__Record excerpts__.
|---|

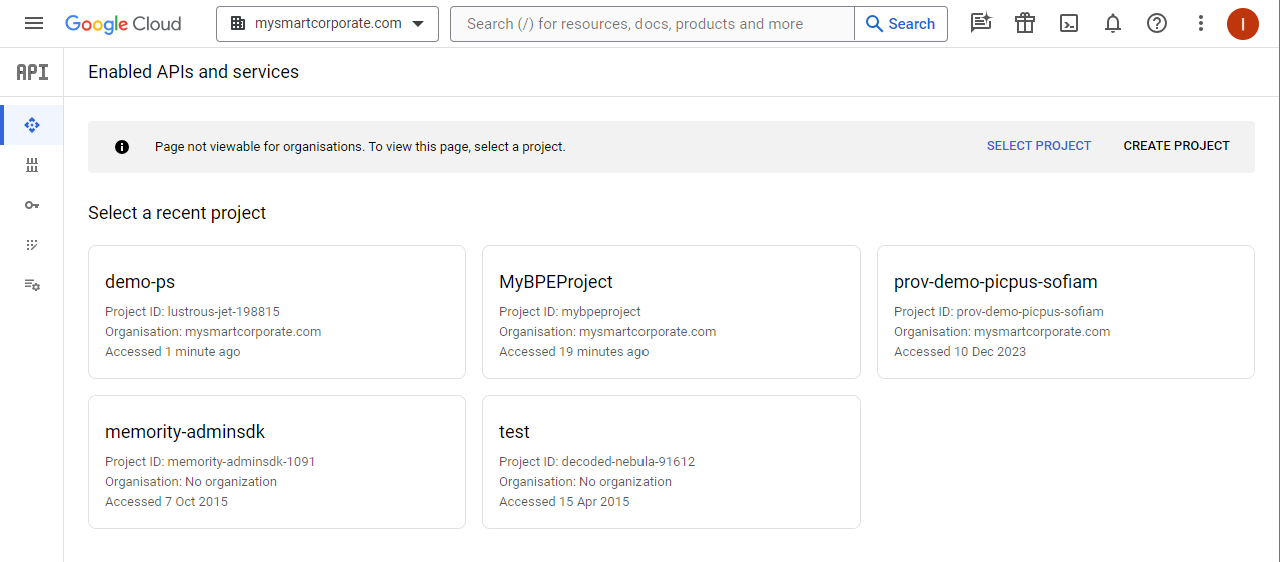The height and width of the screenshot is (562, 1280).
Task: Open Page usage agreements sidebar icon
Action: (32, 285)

|---|

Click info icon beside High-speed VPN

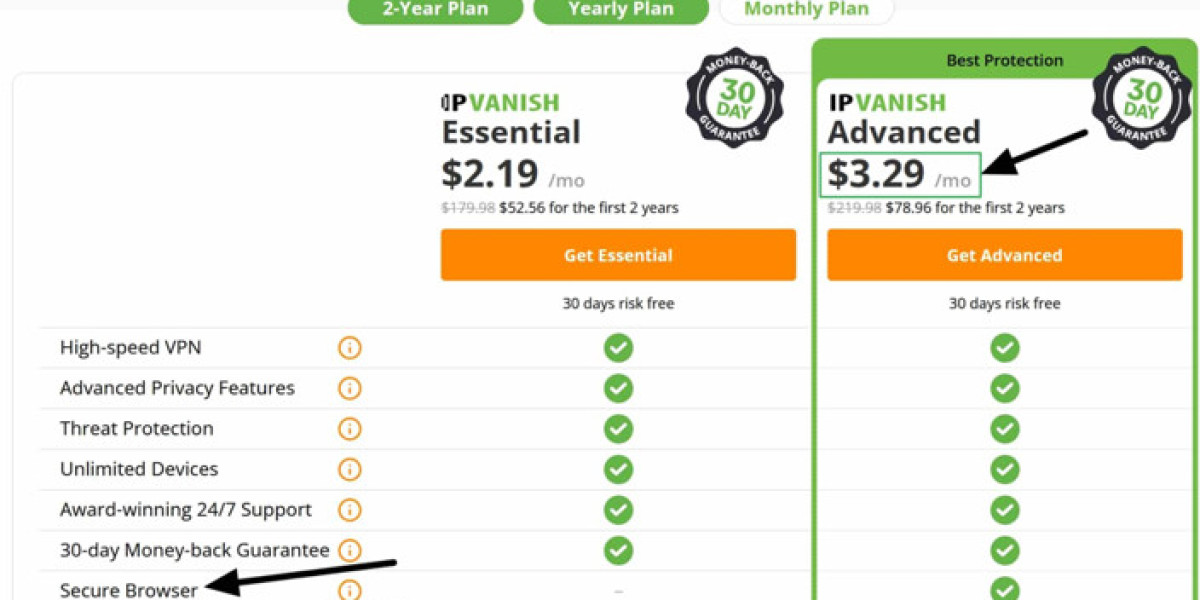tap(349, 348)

|---|

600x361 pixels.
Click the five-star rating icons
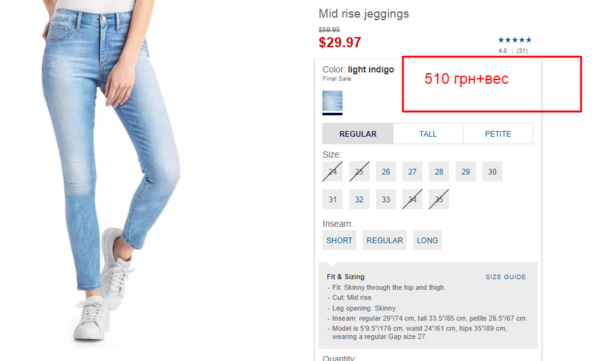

|---|

__What to work on__. The required answer is the exact run of lines above starting at the line with "600x361 pixels." and ending at the line with "Click the five-star rating icons", with both ends present.

__Answer for this exercise__.
600x361 pixels.
Click the five-star rating icons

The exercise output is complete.